**HOW TO COMPLETE THIS TASK:**
In the material below, the required lines run from the one containing "The height and" through the one containing "Given: Click the". Copy those lines exactly, ends included, and nothing else.

#####

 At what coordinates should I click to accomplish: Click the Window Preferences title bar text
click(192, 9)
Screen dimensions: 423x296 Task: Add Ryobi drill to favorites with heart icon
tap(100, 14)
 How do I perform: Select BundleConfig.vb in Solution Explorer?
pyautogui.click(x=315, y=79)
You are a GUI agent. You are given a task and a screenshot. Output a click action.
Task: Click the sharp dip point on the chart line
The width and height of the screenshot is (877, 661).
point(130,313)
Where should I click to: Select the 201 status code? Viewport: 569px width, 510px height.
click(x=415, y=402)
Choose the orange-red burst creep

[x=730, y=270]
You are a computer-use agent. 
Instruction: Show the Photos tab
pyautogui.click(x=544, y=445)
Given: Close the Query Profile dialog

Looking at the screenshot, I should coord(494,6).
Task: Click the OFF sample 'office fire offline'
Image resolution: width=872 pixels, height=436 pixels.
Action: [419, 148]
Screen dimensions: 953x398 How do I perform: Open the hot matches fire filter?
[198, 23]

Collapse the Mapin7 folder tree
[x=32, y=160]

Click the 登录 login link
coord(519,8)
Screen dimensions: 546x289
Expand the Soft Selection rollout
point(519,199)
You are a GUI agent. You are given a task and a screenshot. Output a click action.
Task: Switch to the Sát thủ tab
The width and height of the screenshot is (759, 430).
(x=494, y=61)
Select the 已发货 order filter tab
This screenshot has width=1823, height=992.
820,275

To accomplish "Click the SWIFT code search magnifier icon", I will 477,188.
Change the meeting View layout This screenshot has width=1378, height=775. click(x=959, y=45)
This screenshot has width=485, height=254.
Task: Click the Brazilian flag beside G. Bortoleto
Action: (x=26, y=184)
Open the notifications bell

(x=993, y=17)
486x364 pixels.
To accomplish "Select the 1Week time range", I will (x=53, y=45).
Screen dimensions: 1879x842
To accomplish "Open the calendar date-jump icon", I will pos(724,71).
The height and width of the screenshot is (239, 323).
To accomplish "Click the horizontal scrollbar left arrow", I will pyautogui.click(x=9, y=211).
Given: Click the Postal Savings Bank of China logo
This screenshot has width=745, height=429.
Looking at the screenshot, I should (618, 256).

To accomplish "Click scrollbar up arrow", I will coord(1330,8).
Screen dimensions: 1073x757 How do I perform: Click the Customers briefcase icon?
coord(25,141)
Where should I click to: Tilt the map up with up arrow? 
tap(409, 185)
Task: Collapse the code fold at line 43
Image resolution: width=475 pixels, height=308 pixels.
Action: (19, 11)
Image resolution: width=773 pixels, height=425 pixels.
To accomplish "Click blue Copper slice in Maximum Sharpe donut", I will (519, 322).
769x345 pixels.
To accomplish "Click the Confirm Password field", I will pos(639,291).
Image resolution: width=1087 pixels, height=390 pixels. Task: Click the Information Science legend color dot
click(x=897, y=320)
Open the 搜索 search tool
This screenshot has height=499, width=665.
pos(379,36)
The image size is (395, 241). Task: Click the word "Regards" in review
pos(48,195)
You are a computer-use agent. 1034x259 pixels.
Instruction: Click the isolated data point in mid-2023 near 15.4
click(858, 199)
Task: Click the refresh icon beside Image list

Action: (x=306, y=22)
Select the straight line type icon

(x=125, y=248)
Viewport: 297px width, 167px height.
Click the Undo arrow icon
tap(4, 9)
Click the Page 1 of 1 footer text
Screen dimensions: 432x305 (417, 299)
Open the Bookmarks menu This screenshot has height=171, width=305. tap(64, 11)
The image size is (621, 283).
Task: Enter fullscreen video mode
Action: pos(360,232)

#####

**OUTPUT FOR THIS TASK:**
The height and width of the screenshot is (239, 323).
To accomplish "Click the horizontal scrollbar left arrow", I will pyautogui.click(x=9, y=211).
Given: Click the Postal Savings Bank of China logo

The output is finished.